• **YOUR OBJECTIVE**:
Set down exactly the lines below between the line holding "The width and height of the screenshot is (1191, 531)." and the line holding "Given: Open the hamburger main menu", inclusive; no other line belongs in the answer.

§

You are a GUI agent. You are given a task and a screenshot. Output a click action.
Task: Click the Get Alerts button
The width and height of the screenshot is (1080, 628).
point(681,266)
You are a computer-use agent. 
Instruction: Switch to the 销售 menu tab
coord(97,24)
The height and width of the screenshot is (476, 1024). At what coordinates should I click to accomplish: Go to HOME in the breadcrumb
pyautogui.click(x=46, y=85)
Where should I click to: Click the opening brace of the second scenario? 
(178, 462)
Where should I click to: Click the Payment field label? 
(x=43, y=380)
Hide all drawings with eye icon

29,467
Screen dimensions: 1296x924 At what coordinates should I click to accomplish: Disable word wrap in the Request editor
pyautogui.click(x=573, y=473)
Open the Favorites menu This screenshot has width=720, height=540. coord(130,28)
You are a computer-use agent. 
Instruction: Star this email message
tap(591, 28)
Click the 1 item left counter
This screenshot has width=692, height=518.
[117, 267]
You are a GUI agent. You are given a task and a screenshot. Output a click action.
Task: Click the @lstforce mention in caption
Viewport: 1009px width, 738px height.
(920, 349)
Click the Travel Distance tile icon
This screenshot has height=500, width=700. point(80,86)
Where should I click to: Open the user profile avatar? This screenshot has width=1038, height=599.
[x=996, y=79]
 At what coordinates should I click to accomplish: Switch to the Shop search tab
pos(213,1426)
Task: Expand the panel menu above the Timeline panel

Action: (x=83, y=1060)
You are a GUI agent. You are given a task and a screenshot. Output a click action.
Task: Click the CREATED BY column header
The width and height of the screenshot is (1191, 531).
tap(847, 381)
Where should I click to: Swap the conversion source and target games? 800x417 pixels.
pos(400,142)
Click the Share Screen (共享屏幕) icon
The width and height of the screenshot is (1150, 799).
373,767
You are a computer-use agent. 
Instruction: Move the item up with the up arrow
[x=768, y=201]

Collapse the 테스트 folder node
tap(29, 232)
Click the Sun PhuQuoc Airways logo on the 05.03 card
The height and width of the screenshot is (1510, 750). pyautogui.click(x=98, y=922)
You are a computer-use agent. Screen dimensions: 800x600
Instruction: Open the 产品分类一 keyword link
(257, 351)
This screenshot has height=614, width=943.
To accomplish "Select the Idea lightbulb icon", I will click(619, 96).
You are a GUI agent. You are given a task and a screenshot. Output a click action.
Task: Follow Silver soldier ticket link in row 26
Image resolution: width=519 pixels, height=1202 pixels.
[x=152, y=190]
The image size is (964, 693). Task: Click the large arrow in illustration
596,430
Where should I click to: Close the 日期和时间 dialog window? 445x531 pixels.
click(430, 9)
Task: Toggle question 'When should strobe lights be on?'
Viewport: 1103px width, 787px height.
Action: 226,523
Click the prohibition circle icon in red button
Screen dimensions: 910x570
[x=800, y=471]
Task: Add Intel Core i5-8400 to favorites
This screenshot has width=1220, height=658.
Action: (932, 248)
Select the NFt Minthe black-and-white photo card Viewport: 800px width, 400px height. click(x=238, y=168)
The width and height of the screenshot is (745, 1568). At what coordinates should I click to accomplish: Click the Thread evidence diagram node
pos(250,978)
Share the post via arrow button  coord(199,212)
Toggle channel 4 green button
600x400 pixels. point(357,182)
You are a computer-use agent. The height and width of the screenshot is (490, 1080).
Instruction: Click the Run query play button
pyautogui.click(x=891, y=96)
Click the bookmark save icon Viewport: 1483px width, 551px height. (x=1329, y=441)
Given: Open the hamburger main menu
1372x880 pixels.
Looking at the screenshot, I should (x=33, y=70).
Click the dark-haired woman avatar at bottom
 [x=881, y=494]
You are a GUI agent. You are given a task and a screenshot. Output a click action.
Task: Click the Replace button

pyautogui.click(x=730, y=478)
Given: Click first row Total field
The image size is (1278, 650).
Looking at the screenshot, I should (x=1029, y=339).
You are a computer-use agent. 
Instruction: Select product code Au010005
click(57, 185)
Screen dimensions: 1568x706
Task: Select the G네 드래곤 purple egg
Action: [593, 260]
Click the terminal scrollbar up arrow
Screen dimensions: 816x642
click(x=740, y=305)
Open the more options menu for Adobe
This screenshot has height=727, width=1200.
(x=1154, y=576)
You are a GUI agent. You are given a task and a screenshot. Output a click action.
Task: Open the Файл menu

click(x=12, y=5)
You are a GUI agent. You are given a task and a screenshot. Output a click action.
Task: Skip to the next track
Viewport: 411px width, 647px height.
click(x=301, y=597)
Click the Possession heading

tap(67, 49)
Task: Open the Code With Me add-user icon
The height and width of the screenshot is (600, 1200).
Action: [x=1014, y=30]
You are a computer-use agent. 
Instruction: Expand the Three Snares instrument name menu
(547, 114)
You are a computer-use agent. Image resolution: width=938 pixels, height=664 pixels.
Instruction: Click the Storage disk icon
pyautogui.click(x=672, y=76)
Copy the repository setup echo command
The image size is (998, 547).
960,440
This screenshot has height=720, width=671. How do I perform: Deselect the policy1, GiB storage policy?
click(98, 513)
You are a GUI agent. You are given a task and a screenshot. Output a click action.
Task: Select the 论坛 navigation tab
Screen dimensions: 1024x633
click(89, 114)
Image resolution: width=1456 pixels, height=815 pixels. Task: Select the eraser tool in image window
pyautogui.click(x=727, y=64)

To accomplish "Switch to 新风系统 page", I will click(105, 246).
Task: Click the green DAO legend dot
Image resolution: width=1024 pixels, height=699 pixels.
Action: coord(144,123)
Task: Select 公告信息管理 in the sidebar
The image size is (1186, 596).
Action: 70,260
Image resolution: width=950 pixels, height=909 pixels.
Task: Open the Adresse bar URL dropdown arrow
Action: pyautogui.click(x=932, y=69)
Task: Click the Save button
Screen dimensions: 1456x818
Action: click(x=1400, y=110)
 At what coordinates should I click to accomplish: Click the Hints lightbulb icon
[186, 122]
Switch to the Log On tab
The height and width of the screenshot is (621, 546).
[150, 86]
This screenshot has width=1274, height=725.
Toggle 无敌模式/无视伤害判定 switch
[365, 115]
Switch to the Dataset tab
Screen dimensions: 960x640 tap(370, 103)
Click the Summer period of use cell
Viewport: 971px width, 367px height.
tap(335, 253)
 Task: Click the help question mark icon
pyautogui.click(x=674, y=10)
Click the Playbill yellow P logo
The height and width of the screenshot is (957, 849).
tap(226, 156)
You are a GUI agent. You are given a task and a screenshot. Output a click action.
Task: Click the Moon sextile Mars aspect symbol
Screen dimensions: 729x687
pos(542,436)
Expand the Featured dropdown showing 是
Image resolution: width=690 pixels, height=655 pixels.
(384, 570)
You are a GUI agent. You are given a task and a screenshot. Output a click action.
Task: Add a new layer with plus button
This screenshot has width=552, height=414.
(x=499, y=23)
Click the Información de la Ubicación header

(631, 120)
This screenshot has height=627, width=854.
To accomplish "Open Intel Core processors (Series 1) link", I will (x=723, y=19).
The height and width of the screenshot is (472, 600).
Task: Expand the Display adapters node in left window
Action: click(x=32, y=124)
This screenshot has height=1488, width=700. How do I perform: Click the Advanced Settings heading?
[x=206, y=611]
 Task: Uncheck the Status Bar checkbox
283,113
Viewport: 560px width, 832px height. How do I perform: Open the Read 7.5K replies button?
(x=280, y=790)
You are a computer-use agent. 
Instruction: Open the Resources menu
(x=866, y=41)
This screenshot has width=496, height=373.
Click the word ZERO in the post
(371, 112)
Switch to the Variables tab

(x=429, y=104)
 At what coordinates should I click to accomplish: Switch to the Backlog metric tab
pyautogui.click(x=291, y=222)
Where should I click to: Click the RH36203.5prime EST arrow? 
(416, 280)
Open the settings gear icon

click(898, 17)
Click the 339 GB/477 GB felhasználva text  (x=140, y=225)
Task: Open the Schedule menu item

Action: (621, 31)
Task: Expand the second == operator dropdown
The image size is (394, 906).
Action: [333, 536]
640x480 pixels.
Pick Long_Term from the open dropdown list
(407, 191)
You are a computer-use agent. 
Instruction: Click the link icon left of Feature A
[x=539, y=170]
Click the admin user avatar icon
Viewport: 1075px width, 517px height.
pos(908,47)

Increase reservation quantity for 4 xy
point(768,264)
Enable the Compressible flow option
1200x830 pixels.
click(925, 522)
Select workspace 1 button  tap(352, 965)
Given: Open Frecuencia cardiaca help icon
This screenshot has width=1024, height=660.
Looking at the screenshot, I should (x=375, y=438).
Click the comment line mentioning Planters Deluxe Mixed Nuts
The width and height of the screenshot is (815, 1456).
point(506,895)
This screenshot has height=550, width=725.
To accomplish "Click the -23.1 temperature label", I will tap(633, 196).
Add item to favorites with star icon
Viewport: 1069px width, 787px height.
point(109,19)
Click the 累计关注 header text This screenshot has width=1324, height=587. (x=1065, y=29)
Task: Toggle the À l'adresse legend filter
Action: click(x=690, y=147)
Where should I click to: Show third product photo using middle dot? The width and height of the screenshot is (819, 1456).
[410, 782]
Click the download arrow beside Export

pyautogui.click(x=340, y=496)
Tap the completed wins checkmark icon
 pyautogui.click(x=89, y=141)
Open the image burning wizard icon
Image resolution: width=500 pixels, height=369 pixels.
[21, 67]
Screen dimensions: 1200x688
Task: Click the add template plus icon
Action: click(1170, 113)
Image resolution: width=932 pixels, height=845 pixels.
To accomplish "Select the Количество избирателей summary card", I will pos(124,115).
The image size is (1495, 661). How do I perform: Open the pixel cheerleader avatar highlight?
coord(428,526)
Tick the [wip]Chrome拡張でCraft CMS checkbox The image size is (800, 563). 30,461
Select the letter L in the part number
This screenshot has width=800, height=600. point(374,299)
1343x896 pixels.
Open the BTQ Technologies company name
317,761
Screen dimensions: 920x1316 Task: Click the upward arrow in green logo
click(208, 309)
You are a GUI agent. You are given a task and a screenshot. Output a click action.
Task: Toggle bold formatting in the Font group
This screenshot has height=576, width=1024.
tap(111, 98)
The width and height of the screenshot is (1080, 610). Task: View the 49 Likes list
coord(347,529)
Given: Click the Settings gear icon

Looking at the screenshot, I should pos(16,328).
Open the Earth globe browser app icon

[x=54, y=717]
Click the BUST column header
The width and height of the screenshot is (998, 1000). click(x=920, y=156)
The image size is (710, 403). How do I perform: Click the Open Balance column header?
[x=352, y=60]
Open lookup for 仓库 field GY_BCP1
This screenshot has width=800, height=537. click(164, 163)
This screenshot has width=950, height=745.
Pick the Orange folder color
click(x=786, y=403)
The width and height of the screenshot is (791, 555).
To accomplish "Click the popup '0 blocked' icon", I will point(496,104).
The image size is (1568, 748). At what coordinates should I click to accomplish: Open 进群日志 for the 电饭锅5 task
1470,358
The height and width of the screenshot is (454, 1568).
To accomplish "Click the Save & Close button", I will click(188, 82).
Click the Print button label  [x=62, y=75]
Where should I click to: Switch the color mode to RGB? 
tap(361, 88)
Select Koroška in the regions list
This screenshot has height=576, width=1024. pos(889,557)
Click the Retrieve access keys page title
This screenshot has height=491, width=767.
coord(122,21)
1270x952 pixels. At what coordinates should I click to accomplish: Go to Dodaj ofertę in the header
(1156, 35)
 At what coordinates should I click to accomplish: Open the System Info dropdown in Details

§

• **ANSWER**:
The width and height of the screenshot is (1191, 531).
tap(847, 381)
Where should I click to: Swap the conversion source and target games? 800x417 pixels.
pos(400,142)
Click the Share Screen (共享屏幕) icon
The width and height of the screenshot is (1150, 799).
373,767
You are a computer-use agent. 
Instruction: Move the item up with the up arrow
[x=768, y=201]

Collapse the 테스트 folder node
tap(29, 232)
Click the Sun PhuQuoc Airways logo on the 05.03 card
The height and width of the screenshot is (1510, 750). pyautogui.click(x=98, y=922)
You are a computer-use agent. Screen dimensions: 800x600
Instruction: Open the 产品分类一 keyword link
(257, 351)
This screenshot has height=614, width=943.
To accomplish "Select the Idea lightbulb icon", I will click(619, 96).
You are a GUI agent. You are given a task and a screenshot. Output a click action.
Task: Follow Silver soldier ticket link in row 26
Image resolution: width=519 pixels, height=1202 pixels.
[x=152, y=190]
The image size is (964, 693). Task: Click the large arrow in illustration
596,430
Where should I click to: Close the 日期和时间 dialog window? 445x531 pixels.
click(430, 9)
Task: Toggle question 'When should strobe lights be on?'
Viewport: 1103px width, 787px height.
Action: 226,523
Click the prohibition circle icon in red button
Screen dimensions: 910x570
[x=800, y=471]
Task: Add Intel Core i5-8400 to favorites
This screenshot has width=1220, height=658.
Action: (932, 248)
Select the NFt Minthe black-and-white photo card Viewport: 800px width, 400px height. click(x=238, y=168)
The width and height of the screenshot is (745, 1568). At what coordinates should I click to accomplish: Click the Thread evidence diagram node
pos(250,978)
Share the post via arrow button  coord(199,212)
Toggle channel 4 green button
600x400 pixels. point(357,182)
You are a computer-use agent. The height and width of the screenshot is (490, 1080).
Instruction: Click the Run query play button
pyautogui.click(x=891, y=96)
Click the bookmark save icon Viewport: 1483px width, 551px height. (x=1329, y=441)
Given: Open the hamburger main menu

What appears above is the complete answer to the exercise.